Split out to several categories to improve accuracy, was made by referencing Japan's AIST ETLCDB: http://etlcdb.db.aist.go.jp/

These models are shared under the Apache License 2.0. Images can not be shared as they are under AIST's domain.

Hiragana accuracy - around 85%?
Katakana accuracy - around 70%?

Models take in grayscale images, trained on images with black backgrounds and white characters.

Hiragana/Katakana was separated as follows:

hira_label_model - 3 classes, of which are matched with either A, B, or C
A- tried to separate based off a line on top
B- line on left hand side / majority of the character being on the left side
C- misc

kata_label_model - 4 classes, of which are matched with either A, B, C, or D
A- line on top
B- misc
C- downward curve going to left side, with a line on top as well
D- downward curve going left side, without lines on top

tldr; classes as separated below: hira first then kata

labels = ['A', 'B', 'C']
zerolabels = ['あ', 'う', 'え', 'お', 'き', 'こ', 'さ', 'す', 'せ', 'そ', 'ち', 'つ', 'て', 'ま', 'ら', 'る', 'ろ', 'を']
onelabels = ['い', 'か', 'け', 'し', 'た', 'な', 'に', 'ね', 'は', 'ほ', 'み', 'む', 'も', 'ゆ', 'り', 'れ', 'わ']
twolabels = ['く', 'と', 'ぬ', 'の', 'ひ', 'ふ', 'へ', 'め', 'や', 'よ', 'ん']

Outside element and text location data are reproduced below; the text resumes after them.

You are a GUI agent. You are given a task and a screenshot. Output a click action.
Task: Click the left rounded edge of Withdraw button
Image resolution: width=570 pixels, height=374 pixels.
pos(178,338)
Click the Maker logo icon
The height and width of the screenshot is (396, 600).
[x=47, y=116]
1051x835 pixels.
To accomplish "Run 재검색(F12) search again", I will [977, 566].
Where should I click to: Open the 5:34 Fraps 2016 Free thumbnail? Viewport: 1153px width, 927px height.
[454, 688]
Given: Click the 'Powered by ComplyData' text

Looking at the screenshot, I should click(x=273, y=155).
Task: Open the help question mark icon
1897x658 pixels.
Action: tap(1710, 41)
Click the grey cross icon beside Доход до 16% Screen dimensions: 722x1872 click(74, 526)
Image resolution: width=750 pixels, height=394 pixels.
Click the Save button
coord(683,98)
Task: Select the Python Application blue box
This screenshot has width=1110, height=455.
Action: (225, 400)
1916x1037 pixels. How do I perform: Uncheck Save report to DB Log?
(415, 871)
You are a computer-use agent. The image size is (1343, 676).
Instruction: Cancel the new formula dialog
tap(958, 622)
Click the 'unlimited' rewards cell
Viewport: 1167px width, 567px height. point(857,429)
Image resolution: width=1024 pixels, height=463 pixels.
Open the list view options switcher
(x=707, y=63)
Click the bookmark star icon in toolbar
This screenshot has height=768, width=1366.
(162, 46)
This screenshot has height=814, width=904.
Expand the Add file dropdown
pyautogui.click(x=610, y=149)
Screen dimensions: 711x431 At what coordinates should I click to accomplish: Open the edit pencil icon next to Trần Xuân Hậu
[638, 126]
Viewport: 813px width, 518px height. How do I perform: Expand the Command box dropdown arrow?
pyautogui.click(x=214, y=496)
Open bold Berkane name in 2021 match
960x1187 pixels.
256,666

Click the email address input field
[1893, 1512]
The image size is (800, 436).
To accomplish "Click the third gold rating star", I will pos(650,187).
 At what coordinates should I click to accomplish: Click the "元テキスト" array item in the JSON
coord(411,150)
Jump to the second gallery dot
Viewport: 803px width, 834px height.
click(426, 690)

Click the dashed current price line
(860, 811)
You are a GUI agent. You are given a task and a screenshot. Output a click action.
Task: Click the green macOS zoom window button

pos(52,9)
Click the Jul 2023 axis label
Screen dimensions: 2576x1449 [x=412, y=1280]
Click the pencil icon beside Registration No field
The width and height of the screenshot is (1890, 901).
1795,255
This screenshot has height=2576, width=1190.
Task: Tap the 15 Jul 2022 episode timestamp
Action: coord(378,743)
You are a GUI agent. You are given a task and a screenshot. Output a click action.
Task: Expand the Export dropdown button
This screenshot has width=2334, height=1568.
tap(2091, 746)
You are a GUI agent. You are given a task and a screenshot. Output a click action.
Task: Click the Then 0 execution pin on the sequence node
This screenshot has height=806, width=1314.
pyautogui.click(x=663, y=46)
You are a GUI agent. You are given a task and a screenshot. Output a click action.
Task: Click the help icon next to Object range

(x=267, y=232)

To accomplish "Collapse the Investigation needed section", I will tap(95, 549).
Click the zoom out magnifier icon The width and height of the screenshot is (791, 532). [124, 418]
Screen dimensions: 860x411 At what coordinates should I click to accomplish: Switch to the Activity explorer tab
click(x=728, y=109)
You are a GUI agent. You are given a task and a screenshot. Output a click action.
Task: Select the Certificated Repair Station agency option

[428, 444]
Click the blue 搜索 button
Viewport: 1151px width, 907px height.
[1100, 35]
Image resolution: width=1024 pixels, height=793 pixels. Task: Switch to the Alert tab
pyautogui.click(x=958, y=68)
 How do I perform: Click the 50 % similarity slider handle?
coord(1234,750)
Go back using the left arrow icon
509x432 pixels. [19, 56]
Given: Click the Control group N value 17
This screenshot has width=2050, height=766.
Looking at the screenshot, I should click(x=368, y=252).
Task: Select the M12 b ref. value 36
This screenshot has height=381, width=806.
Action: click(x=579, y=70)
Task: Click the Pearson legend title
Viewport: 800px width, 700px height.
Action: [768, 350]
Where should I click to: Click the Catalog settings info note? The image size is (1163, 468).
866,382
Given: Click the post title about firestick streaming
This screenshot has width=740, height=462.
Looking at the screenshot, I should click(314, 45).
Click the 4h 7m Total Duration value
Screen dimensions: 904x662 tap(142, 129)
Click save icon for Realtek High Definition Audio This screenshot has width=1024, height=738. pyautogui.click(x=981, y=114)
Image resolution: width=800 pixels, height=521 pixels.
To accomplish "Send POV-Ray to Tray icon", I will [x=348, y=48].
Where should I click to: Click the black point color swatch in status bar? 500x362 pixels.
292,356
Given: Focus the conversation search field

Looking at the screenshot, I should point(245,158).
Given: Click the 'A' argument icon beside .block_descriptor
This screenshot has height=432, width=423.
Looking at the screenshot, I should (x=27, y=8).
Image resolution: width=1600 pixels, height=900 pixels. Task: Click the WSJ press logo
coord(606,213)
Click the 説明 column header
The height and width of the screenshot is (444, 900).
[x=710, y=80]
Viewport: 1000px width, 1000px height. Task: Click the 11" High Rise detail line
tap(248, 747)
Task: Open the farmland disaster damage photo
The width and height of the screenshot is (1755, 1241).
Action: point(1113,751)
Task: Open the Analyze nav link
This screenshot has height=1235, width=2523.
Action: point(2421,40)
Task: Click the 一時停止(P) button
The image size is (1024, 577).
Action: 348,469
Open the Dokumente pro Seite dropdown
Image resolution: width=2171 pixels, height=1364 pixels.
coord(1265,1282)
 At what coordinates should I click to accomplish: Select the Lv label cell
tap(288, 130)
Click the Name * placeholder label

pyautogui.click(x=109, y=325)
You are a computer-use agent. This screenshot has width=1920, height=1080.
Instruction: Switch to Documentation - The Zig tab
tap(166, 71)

labels = ['A', 'B', 'C', 'D']
zerolabels = ['エ', 'オ', 'カ', 'キ', 'コ', 'ス', 'セ', 'チ', 'テ', 'ナ', 'ニ', 'ヌ', 'ネ', 'ホ', 'マ', 'ミ', 'モ', 'ヤ', 'ユ', 'ヨ', 'ロ']
onelabels = ['イ', 'ト', 'ハ', 'ヒ', 'ヘ', 'ム', 'ル', 'レ']
twolabels = ['ア', 'ウ', 'ク', 'ケ', 'サ', 'タ', 'フ', 'ラ', 'ワ', 'ヲ']
threelabels = ['シ', 'ソ', 'ツ', 'ノ', 'メ', 'リ', 'ン']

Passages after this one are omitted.